Having voted for Jean-Luc Mélenchon in the first round of the presidential election nearly a year ago, Virginie claims to have voted white in the second round. “For me, it was a choice between plague and cholera. But deep down, I understand some of the relatives who voted for the RN: this is a protest vote. When you feel that you are no longer being listened to, you try. Everyone. Sometimes residents oscillate between two points of view. This is the case of Marie-Hélène, a retired accountant who voted for Marine Le Pen “for the first time in her life” in the second round of the presidential election after she voted for Jean-Luc Mélenchon. ” I’m more left-handed… But for me it was anyone but Macron,” she explains. “Baskets of 300 euros when there are two of us, the price of gasoline, and now a pension of 64… This is no longer possible.”

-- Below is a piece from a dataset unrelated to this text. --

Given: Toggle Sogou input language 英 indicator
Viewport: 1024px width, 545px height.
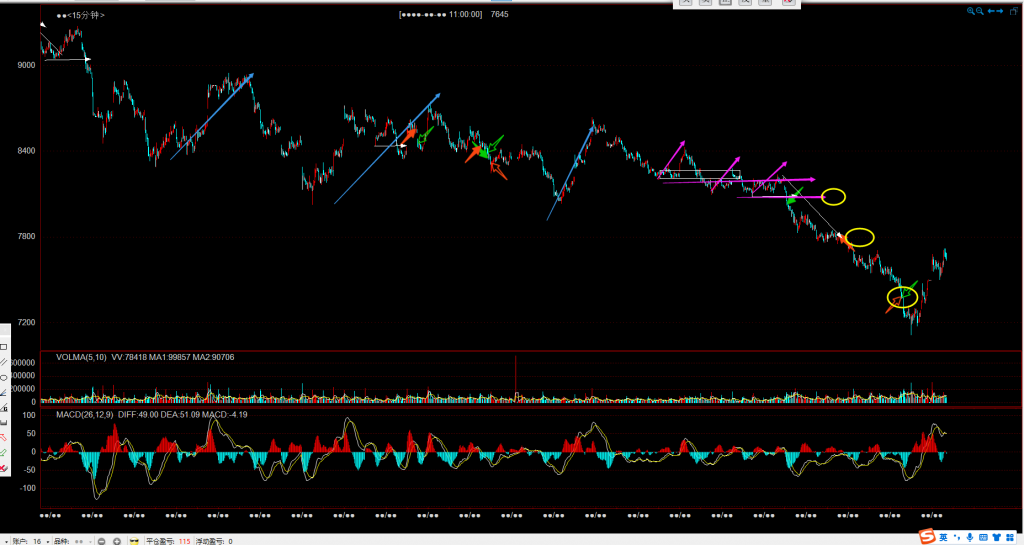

Thus, Marie-Helene “for the first time in her life” took to the streets against the pension reform. For a daughter who in a few months will be “a doctor and should have the right to enjoy life” when her career is over, for her friends at work whom she does not see “working for another 10 years” and for “her beliefs”. In the past After three years of retirement, a 60-year-old woman found out she had cancer: “If the reform had already been done, I would have only been able to retire for a year before I got sick. It’s not clear.”